Reproduce the material word for word, from its first line through the line containing "coordinates (966, 120)".

- - - -

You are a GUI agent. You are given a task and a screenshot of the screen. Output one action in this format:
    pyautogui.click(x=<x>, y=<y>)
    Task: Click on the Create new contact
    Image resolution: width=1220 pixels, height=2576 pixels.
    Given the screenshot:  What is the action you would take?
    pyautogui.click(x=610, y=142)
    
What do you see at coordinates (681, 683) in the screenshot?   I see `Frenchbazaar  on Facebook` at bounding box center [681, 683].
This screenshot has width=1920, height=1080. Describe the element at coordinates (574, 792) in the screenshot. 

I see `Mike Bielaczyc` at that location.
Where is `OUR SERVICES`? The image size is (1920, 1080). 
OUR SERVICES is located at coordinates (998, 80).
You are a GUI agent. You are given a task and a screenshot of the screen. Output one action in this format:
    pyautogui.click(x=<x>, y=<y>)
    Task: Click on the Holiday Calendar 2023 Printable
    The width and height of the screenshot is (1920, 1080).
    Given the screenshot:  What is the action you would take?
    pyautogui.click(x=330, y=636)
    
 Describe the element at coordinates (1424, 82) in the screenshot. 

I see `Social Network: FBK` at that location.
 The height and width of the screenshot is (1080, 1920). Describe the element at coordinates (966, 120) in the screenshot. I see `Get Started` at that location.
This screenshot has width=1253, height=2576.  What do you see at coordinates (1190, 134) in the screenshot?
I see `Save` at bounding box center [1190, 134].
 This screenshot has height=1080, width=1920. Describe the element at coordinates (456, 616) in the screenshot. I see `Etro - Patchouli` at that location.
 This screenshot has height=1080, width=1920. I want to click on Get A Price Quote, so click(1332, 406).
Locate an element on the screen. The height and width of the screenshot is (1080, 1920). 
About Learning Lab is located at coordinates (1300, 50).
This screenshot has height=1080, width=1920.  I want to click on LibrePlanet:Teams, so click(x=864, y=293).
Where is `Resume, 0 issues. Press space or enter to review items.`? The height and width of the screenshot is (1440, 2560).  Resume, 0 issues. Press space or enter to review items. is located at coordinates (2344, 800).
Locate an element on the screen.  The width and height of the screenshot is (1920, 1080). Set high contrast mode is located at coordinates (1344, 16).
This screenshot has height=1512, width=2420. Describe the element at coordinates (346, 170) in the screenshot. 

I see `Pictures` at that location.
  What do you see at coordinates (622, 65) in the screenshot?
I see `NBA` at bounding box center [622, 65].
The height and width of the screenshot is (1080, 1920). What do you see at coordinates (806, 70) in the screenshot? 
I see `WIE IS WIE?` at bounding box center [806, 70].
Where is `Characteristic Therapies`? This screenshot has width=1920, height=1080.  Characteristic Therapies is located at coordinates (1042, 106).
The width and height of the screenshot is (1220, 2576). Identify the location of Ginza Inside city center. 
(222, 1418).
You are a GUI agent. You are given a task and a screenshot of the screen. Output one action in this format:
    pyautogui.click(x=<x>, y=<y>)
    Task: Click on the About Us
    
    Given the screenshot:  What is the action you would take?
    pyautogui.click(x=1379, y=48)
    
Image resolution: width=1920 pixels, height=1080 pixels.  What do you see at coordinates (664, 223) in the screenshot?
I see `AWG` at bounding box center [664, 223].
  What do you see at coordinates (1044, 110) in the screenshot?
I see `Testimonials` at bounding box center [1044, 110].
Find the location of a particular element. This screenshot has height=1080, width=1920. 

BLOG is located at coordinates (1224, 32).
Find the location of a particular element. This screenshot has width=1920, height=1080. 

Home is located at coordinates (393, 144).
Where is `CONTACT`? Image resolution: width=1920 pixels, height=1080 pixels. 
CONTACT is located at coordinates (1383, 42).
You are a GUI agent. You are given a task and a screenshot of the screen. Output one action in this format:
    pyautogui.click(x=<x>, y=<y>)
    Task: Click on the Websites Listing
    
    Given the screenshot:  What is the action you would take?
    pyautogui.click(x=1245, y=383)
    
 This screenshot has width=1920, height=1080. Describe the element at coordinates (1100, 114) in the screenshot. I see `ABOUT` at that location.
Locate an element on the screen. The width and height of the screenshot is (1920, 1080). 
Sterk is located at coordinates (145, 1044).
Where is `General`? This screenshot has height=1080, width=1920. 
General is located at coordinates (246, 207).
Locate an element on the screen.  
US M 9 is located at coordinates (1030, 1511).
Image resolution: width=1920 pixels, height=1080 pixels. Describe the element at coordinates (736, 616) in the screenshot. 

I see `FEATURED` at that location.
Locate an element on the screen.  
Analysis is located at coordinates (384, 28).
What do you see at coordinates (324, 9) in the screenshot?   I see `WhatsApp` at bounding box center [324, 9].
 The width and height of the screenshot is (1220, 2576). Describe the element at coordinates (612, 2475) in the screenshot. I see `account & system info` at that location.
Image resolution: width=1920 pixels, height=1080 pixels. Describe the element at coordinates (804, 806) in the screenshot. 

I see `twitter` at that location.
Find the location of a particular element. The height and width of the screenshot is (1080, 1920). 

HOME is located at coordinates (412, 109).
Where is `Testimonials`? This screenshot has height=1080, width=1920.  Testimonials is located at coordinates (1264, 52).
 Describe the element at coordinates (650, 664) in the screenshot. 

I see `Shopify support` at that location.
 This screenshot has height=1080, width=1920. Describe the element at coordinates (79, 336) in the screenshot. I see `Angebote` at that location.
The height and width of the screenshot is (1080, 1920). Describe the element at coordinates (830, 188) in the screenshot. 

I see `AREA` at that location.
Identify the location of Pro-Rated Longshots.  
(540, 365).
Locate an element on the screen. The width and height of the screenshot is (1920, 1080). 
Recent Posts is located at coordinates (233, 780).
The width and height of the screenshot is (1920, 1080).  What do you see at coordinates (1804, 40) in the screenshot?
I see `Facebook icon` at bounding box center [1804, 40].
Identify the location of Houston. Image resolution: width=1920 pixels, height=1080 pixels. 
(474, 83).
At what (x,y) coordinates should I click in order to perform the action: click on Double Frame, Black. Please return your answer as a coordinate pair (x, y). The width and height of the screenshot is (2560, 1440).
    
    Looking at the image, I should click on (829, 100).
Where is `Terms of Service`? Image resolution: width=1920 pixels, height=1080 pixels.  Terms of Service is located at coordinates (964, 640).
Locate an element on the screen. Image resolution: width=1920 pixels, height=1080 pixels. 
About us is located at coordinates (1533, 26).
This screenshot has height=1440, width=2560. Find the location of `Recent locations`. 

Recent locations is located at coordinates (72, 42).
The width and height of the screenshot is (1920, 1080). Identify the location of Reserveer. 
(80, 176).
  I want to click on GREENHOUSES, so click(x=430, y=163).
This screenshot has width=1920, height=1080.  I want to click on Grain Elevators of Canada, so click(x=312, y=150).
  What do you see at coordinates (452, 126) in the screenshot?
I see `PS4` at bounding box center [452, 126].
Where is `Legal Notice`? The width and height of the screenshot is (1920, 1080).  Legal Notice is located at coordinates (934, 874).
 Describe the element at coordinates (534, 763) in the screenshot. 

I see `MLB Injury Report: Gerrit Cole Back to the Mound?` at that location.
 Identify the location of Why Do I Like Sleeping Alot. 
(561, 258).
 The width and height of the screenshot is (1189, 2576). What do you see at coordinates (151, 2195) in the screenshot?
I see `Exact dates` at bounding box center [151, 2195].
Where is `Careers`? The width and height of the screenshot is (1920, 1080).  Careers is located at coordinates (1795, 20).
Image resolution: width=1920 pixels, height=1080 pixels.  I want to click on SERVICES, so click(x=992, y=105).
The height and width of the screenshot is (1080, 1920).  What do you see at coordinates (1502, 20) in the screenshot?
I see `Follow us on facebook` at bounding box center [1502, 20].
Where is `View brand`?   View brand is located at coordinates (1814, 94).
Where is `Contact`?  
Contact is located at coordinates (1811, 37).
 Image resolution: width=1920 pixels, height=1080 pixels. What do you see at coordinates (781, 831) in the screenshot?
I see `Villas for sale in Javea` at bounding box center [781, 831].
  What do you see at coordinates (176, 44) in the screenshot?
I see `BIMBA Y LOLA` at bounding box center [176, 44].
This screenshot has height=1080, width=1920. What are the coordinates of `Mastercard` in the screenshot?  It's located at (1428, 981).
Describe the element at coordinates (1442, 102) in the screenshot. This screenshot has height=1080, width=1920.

- - - -

Worked solution –
You are a GUI agent. You are given a task and a screenshot of the screen. Output one action in this format:
    pyautogui.click(x=<x>, y=<y>)
    Task: Click on the Create new contact
    Image resolution: width=1220 pixels, height=2576 pixels.
    Given the screenshot:  What is the action you would take?
    pyautogui.click(x=610, y=142)
    
What do you see at coordinates (681, 683) in the screenshot?   I see `Frenchbazaar  on Facebook` at bounding box center [681, 683].
This screenshot has width=1920, height=1080. Describe the element at coordinates (574, 792) in the screenshot. 

I see `Mike Bielaczyc` at that location.
Where is `OUR SERVICES`? The image size is (1920, 1080). 
OUR SERVICES is located at coordinates (998, 80).
You are a GUI agent. You are given a task and a screenshot of the screen. Output one action in this format:
    pyautogui.click(x=<x>, y=<y>)
    Task: Click on the Holiday Calendar 2023 Printable
    The width and height of the screenshot is (1920, 1080).
    Given the screenshot:  What is the action you would take?
    pyautogui.click(x=330, y=636)
    
 Describe the element at coordinates (1424, 82) in the screenshot. 

I see `Social Network: FBK` at that location.
 The height and width of the screenshot is (1080, 1920). Describe the element at coordinates (966, 120) in the screenshot. I see `Get Started` at that location.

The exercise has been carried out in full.